A clip from the May 27, 2012 Moscow Pride with the
Union of Orthodox Banner Bearers & various Orthodox Christian protestors

The complex interactions of church, para-religious auxiliary groups, and state doesn't stop there. At a recent conference I attended here in Chicago, an activist from St. Petersburg reported that before the LGBT protest held in St. Petersburg at the end of June a Russian Orthodox priest blessed anti-gay protestors at the scene before they moved forward to harangue and physically attack the LGBT supporters.

But the clarion call to anyone with ears to hear continued to sound in July of this year when His Holiness, on the topic of same-sex marriage, declared in the Kazan Cathedral:

Recently we have come up against enormous temptations, when in a number of countries the choice in favor of sin is approved and justified by law, and those acting in good conscience in the struggle against laws imposed by a minority are repressed.

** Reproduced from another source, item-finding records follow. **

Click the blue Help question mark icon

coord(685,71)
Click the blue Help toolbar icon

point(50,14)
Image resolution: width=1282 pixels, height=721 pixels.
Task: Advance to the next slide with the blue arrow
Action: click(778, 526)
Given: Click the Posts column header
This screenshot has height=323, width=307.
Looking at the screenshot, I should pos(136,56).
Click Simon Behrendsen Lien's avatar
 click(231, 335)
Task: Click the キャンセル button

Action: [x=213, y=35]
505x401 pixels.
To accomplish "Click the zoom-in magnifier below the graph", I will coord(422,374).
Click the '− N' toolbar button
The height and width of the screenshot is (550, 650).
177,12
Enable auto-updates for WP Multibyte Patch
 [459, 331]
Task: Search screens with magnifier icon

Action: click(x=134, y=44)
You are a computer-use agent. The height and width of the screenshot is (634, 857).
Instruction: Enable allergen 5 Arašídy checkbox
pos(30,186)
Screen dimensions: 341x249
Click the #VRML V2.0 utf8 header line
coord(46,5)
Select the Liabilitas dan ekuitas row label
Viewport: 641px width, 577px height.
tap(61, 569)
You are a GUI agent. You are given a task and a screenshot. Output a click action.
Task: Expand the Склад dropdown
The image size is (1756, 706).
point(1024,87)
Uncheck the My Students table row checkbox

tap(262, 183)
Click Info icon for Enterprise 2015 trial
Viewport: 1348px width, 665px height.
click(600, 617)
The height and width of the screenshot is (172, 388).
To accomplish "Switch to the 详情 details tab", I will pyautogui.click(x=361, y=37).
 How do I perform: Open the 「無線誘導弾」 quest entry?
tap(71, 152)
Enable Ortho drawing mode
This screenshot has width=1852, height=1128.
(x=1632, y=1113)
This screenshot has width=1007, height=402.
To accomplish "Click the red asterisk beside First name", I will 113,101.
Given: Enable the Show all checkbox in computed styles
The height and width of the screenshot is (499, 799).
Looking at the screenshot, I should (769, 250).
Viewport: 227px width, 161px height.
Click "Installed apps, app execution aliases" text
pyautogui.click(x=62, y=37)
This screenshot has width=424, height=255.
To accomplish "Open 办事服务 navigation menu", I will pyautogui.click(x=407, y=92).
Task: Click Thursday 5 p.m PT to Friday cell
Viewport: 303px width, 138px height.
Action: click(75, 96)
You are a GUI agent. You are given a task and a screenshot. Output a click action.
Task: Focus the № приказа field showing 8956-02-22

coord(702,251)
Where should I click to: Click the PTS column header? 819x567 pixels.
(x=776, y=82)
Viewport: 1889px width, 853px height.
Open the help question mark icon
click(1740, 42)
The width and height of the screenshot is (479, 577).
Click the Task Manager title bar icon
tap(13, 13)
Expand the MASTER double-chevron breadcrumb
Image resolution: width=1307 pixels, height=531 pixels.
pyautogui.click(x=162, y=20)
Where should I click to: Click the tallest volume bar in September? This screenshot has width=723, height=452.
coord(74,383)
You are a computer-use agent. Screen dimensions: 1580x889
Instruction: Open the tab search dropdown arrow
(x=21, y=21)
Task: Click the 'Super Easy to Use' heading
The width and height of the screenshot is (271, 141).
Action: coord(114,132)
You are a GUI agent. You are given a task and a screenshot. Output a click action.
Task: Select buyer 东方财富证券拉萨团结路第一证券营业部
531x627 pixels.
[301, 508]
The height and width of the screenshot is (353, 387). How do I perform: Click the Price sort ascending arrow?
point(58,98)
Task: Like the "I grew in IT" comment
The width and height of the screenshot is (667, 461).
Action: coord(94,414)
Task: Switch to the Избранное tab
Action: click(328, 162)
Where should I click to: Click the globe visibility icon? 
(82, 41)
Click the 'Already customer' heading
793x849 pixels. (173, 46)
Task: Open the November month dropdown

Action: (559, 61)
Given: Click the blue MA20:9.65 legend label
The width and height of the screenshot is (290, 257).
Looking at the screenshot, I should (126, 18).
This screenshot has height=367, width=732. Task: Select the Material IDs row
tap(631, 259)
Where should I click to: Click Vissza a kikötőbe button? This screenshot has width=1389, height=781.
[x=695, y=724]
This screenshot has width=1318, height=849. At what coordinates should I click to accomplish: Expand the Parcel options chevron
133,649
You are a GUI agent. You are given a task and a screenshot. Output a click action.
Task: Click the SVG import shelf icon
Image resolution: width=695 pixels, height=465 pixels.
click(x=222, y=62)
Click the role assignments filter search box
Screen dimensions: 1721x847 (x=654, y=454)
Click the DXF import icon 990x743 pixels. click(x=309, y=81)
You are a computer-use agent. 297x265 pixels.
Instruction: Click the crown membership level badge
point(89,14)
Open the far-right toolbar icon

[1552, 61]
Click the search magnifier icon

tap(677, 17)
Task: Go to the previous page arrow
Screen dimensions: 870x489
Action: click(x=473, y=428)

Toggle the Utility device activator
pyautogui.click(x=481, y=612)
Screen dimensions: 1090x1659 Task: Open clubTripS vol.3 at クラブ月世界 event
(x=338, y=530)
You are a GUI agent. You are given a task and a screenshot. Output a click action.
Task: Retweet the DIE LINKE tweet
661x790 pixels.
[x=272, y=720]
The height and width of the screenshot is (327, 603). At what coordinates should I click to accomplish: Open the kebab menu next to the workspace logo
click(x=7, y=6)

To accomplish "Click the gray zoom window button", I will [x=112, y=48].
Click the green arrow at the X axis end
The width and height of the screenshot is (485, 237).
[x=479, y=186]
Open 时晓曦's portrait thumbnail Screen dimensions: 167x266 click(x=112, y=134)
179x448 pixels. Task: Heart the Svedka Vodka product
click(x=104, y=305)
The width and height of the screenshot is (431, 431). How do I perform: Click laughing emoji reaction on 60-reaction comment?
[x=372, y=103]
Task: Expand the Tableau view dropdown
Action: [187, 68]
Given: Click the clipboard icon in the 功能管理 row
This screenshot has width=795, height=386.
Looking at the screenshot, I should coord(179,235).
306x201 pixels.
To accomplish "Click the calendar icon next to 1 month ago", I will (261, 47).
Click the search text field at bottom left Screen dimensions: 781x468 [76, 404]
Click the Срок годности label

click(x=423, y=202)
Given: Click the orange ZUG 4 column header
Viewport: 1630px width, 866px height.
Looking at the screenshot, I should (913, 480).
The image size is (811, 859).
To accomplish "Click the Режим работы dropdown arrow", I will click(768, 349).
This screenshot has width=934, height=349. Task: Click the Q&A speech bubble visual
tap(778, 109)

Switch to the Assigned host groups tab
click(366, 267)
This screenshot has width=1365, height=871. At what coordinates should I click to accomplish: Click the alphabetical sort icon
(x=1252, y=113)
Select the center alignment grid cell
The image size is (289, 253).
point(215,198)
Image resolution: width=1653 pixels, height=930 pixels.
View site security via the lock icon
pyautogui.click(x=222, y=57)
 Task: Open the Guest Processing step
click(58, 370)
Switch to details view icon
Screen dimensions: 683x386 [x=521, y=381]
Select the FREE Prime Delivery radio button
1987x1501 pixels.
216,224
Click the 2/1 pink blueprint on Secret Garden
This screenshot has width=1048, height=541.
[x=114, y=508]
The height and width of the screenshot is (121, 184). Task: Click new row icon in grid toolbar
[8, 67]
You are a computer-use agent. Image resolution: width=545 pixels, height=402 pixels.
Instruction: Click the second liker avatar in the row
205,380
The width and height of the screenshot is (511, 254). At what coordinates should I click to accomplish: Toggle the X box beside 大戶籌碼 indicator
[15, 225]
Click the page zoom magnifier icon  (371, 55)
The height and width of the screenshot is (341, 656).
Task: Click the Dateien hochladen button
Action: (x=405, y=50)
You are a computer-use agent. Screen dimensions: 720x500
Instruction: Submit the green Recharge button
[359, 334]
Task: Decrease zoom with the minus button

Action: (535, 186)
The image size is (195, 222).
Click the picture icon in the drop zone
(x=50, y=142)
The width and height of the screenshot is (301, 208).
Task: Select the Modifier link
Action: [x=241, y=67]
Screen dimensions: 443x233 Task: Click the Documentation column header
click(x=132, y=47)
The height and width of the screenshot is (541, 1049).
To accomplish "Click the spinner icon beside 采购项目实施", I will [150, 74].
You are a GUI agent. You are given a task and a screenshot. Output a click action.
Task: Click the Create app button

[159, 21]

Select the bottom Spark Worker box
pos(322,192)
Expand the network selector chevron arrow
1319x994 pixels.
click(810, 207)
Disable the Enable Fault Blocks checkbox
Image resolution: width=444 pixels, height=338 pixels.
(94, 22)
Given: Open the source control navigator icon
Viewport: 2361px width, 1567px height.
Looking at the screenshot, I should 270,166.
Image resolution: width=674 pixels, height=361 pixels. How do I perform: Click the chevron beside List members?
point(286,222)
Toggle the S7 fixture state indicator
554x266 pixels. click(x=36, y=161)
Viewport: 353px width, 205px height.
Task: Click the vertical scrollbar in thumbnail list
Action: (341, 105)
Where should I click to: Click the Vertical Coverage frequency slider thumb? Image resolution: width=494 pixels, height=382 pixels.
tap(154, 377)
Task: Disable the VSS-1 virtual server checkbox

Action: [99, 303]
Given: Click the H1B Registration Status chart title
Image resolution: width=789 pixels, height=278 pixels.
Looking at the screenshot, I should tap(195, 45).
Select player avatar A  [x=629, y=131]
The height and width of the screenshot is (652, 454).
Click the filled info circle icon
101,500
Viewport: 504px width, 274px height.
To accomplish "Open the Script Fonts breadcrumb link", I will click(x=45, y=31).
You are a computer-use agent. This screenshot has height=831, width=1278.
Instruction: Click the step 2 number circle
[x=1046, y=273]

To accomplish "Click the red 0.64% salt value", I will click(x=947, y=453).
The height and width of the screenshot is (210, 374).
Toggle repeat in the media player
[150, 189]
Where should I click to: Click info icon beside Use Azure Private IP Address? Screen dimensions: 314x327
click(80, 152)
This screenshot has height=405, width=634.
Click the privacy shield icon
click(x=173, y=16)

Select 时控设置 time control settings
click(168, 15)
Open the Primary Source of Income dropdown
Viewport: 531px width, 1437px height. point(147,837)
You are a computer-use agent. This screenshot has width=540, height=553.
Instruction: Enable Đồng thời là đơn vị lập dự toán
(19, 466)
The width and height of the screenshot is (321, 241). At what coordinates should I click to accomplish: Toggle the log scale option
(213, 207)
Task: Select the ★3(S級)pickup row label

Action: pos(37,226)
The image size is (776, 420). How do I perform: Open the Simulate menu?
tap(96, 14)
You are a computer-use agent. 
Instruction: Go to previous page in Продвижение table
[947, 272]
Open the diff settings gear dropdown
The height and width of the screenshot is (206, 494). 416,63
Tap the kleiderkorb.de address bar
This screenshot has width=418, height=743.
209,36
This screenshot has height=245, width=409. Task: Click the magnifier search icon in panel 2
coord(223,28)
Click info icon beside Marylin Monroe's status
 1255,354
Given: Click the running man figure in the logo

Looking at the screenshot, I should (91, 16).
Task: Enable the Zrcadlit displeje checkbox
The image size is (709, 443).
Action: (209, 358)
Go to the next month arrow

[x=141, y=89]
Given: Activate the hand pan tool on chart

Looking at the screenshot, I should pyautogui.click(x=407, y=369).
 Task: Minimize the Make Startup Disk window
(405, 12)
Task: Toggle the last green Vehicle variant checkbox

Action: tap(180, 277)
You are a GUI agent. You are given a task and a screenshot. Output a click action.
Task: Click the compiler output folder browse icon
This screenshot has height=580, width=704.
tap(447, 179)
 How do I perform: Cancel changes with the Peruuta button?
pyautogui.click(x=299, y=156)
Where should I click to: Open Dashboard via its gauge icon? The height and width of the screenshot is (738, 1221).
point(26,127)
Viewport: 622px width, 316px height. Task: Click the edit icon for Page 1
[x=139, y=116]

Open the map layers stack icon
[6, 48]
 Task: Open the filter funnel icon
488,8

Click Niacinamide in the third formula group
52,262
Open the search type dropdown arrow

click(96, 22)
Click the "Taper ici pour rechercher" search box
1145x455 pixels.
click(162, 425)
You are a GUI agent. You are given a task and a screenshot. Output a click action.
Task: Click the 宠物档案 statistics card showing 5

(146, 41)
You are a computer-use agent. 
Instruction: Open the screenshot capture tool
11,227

This is a very dangerous, apocalyptic symptom, and we should do everything to ensure that sin is never sanctioned by government law on the territory of Holy Rus', because that would mean that the nation has embarked on the path of self-destruction.

Any serious Orthodox theologian claiming that the ROC plays no role in the current attitudes toward sexual minorities in Russia is deluded at best and disingenuous at worst.  But as John Heywood noted in the 16th century: "There are none so blind as those who will not see."